Marc Karnat

Deep-Learning Epithelial Tissue Mechanics (DELET’ME) project

Team: Out-of-equilibrium Mechanics (OM) team (CPT - CENTURI)

His background

December 2020 - present | CENTURI PhD student

2019 - 2020 | Cell Physics Master II - University of Strasbourg (France)

2017 - 2020 | Engineering degree in Physics and modelling department, specializing in cell physics - Telecom Physique Strasbourg (France)
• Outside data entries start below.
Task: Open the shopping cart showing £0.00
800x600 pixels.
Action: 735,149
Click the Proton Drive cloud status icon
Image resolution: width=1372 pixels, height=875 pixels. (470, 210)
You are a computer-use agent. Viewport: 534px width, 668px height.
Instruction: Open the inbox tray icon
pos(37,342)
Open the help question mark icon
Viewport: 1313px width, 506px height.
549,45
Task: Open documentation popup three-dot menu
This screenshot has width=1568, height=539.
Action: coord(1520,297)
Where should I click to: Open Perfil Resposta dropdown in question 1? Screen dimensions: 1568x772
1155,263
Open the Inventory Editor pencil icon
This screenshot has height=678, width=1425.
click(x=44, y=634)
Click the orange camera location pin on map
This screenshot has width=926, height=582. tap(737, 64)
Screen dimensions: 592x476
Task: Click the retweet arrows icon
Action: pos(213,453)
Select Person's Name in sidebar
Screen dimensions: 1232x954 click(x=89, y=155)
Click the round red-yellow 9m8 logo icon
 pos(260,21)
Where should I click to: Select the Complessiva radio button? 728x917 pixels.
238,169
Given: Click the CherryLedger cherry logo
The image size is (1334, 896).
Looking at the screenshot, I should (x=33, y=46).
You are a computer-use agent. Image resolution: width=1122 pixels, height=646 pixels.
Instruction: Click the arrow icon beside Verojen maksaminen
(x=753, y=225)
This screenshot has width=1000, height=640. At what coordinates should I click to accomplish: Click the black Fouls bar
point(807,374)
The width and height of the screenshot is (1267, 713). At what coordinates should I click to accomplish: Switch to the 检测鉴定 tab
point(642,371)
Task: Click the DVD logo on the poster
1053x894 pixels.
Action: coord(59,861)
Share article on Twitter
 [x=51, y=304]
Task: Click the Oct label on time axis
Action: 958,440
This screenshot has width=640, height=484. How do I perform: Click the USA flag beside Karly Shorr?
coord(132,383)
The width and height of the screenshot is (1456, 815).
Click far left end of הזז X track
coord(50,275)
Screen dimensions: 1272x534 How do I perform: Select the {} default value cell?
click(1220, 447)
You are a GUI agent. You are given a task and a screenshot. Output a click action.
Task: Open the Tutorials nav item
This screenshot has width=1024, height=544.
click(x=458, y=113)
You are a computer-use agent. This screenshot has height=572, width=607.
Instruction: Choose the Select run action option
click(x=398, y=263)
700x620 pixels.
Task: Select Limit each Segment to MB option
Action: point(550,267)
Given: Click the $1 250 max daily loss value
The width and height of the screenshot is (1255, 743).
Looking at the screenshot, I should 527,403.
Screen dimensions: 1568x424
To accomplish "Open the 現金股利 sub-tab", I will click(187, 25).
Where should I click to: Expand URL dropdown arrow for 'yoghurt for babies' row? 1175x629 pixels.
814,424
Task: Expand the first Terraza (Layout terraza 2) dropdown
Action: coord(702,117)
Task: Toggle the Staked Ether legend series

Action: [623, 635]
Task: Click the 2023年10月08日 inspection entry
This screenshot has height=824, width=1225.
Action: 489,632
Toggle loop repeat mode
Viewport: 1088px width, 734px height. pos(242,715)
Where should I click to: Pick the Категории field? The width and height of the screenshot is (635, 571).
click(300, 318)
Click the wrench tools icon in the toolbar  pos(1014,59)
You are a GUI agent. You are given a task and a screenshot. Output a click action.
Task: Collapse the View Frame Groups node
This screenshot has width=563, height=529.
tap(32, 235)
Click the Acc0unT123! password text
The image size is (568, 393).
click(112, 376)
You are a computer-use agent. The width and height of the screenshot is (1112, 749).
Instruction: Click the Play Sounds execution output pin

2015 - 2017 | Preparatory classes specialized in Physics and Science of Engineering - Chrestien de Troyes (France)

About his PhD project

A large proportion of cancers come from epithelial tissues whose function is to protect inner organs. Our objective is to build an algorithm to infer the mechanical properties of these epithelial tissues based on optical images. As the rigidity of a tissue can be used as a clinical criterion for the recognition of pre-cancerous tissues, such algorithm could provide a new clinical insight to live endoscopies. At the OM theory group, we aim at understanding the physics of living materials based on analytical (e.g. active liquid crystal theories) and numerical models, e.g. vertex model, whereby the overall tissue dynamics results from the mechanical balance between a set of representative cellular forces – namely, viscous resistance, interfacial tension and cellular pressure (see image below). We put a strong emphasis on understanding the role of out-of-equilibrium fluctuations in tissue dynamics. These are now increasingly recognized as playing a crucial role in controlling whether a material is rigid and elastic,
or soft and fluid; yet, so far, the contribution of active force fluctuations has been significantly overlooked in tissue mechanics models. To fill this gap, we propose new out-of-equilibrium statistical physics tools that are predictive, shedding new lights on the role that local biochemical perturbations can play in the global mechanical tissue properties. During this PhD, we propose to use our fluctuating vertex model - with well-controlled mechanical properties - to expand the capability of a deep learning code currently developed in the team with the objective to infer mechanical properties of our simulated tissues.